Allan Kardec, na página 343 da Revista Espírita de 1860, discorre sobre a eletricidade do pensamento, fenômeno que se assemelha à eletricidade física. É o magnetismo que une o Espírito dos homens em reunião, e os faz a todos compreender, todos ao mesmo tempo, a mesma ideia. 

Acompanhemos as palavras de Allan Kardec: 

"Com efeito, reunidos, os homens liberam um fluido que lhes transmite, com a rapidez do relâmpago, as menores impressões. Por que jamais se pensou em empregar esse meio, por exemplo, para descobrir um criminoso, ou fazer que as massas compreendam as verdades da religião ou do Espiritismo? Nos grandes processos criminais ou políticos, todos os assistentes dos dramas judiciários puderam constatar a corrente magnética que, pouco a pouco, forçava as pessoas mais interessadas a ocultar o pensamento, a descobri-lo, até mesmo a se acusar, por não mais poderem suportar a pressão elétrica que, mau grado seu, fazia brotar a verdade, não de sua consciência, mas de seu coração.

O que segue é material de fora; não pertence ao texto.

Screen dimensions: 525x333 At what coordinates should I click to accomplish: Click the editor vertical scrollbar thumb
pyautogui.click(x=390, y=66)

Deixando de lado essas grandes emoções, o mesmo fenômeno se reproduz nas ideias intelectuais, que se comunicam de cérebro a cérebro. O meio, portanto, já foi encontrado; trata-se de aplicá-lo: reunir num mesmo centro homens convictos, ou homens instruídos, e lhes opor a ignorância ou o vício. Essas experiências devem ser feitas conscientemente, e são mais importantes do que os inúteis debates travados sobre palavras". (Médium: Sra. Costel; Espírito: Delphine de Girardin)

Depreende-se que a união dos pensamentos em torno de um ideal tem um peso muito grande. Por isso, a necessidade de agirmos conscientemente, forjarmos pensamentos elevados, porque podemos ser levados pela enxurrada de pensamentos menos felizes.